A third Covid-19 vaccine will be rolled out across Wales from Wednesday with patients in Carmarthenshire becoming the first in the UK to receive it.
The Moderna vaccine was approved as safe and effective for use in the UK in January this year.
Supplies arrived in Wales on Tuesday, with 5,000 doses sent to Hywel Dda University Health Board vaccination centres.
It has not yet been confirmed when the rest of the UK will start using it.
The UK has ordered 17 million doses of the Moderna vaccine.
Scotland’s First Minister Nicola Sturgeon confirmed they have received their first batch.
The jab is the third of seven vaccines that the UK has ordered. Like the Pfizer-BioNTech and Oxford-AstraZeneca jabs which are already in use, the Moderna jab is given in two doses several weeks apart.
The first doses will be administered at Carmarthen’s Glangwili Hospital.
Health Secretary Matt Hancock said he was delighted the UK rollout of the Moderna vaccine in west Wales was starting.
“The UK government has secured vaccines on behalf of the entire nation and the vaccination programme has shown our country working together at its best,” he said.
Across the whole of the UK, more than 31.6 million people have now had a first dose of a Covid vaccine – about three in five adults – while 5.4 million have been fully vaccinated.
In Wales, more than 1.49 million people (47.4% of the population) have had a first dose, while more than 469,000 people have had both doses.
But the UK’s Covid vaccine supplies are set to be delayed by “up to four weeks” in April and Wales expects to have 250,000 fewer Oxford-AstraZeneca jab doses.
Wales’ chief pharmacist Andrew Evans has said he hopes the Moderna vaccine rollout will help make up the shortfall.

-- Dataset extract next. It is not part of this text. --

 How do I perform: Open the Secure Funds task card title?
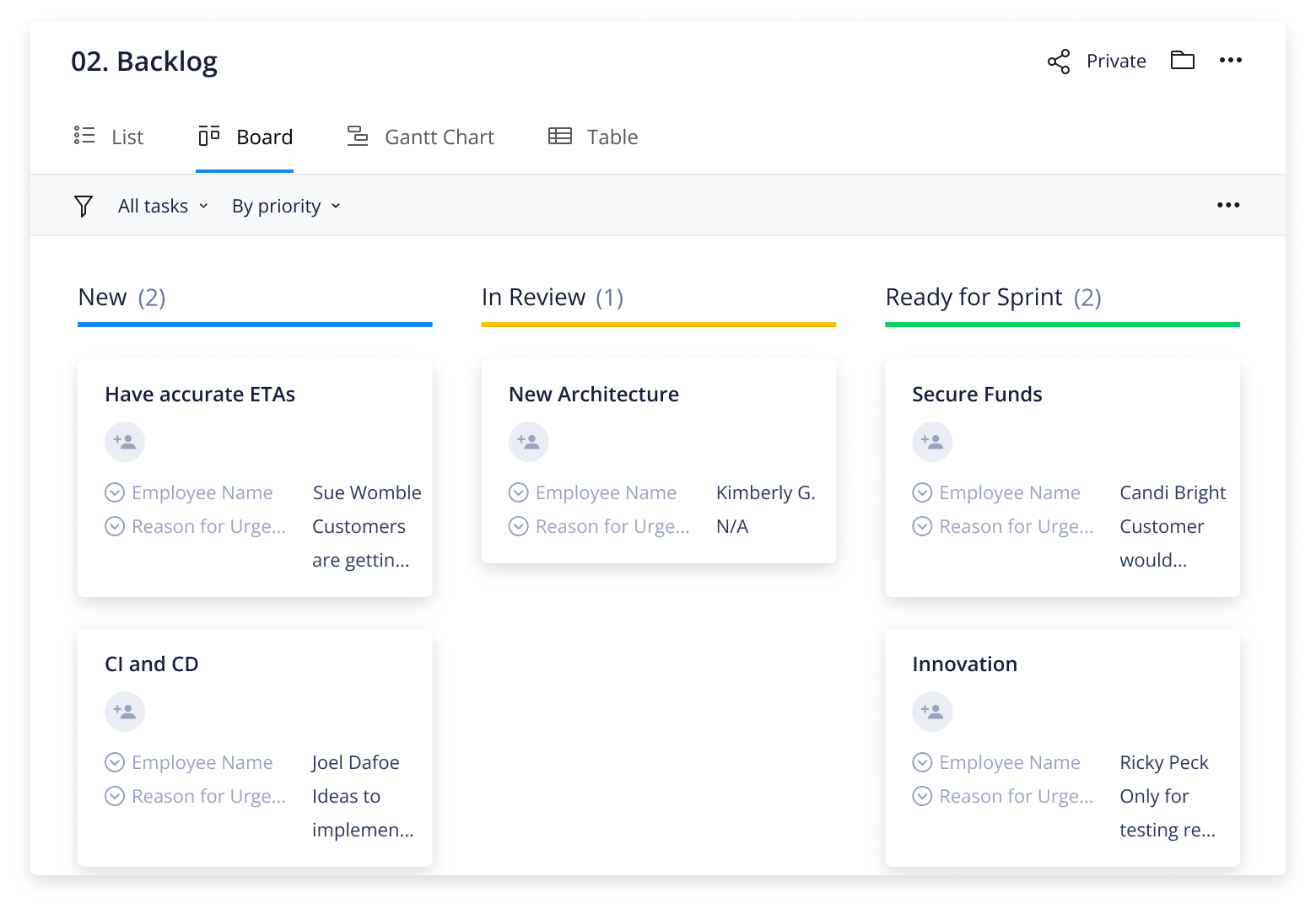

It comes as regulatory bodies from the UK, Europe and the World Health Organization continue to assess data on the Oxford-AstraZeneca jab and a potential association with a rare form of blood clot.

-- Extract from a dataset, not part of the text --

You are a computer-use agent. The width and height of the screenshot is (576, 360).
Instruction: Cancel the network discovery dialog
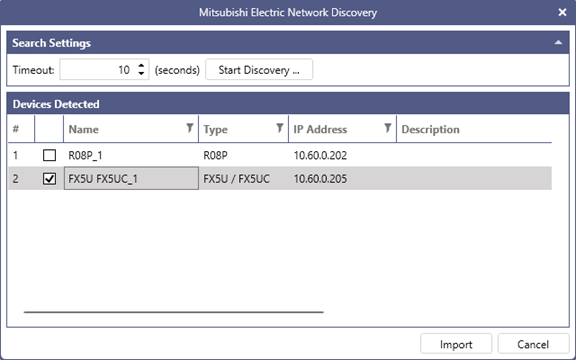[x=533, y=344]
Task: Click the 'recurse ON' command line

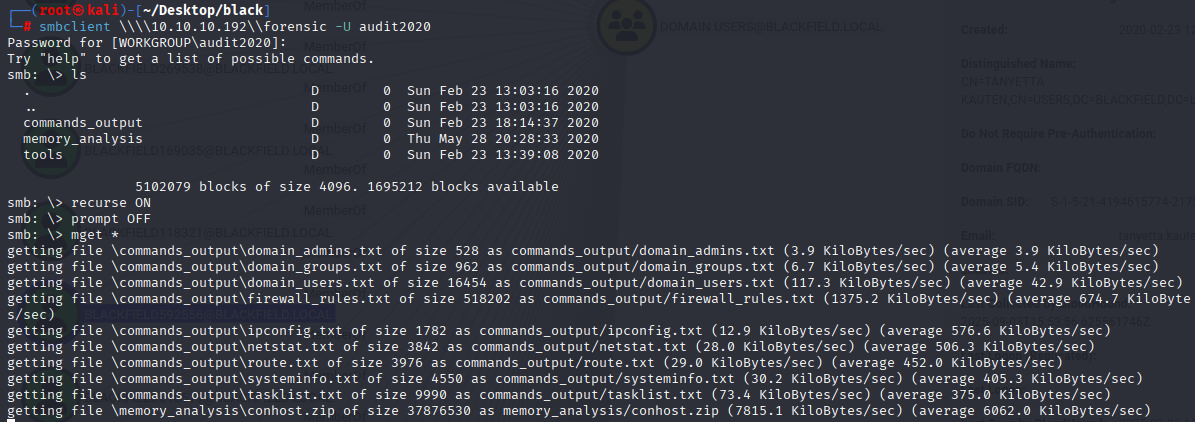Action: click(x=79, y=203)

Updates from the regulatory bodies are expected in the coming days.
On Tuesday, the trial of the Oxford vaccine on children stopped giving out jabs to children as a precaution.
How does the Moderna jab work?


The Moderna vaccine is a two-dose jab given at an interval of between four and 12 weeks.
Like Pfizer’s, it is an RNA vaccine and works by injecting part of the virus’s genetic code into the body, where it enters cells and tells them to create antigens.
These antigens are recognised by the immune system and prepare it to fight coronavirus.
No actual virus is needed to create an mRNA vaccine, meaning the rate at which it can be produced is accelerated.
It requires temperatures of around -20C for shipping – similar to a normal freezer.
How effective is the Moderna vaccine?


Trial results suggested efficacy against the disease was 94.1%, and vaccine efficacy against severe Covid-19 was 100%.
More than 30,000 people in the US took part in the trial, from a wide range of age groups and ethnic backgrounds.
How many doses of the Moderna vaccine does the UK have?
The government has bought 17 million doses – enough to vaccinate about 8.5 million people.
Scotland’s first batch arrived on Monday. The country is due to receive more than one million of the UK’s order, and the doses will arrive over a period of months.
Ms Sturgeon cautioned that the supply does not mean the vaccine programme will be accelerated.


Is the Moderna vaccine safe?
Moderna said the vaccine was generally well tolerated, with no serious safety concerns identified.
Severe events after the first dose included injection-site pain, and after the second dose fatigue, muscle pain, joint pain, headache, other pain and redness at the injection site.
But these were generally short-lived.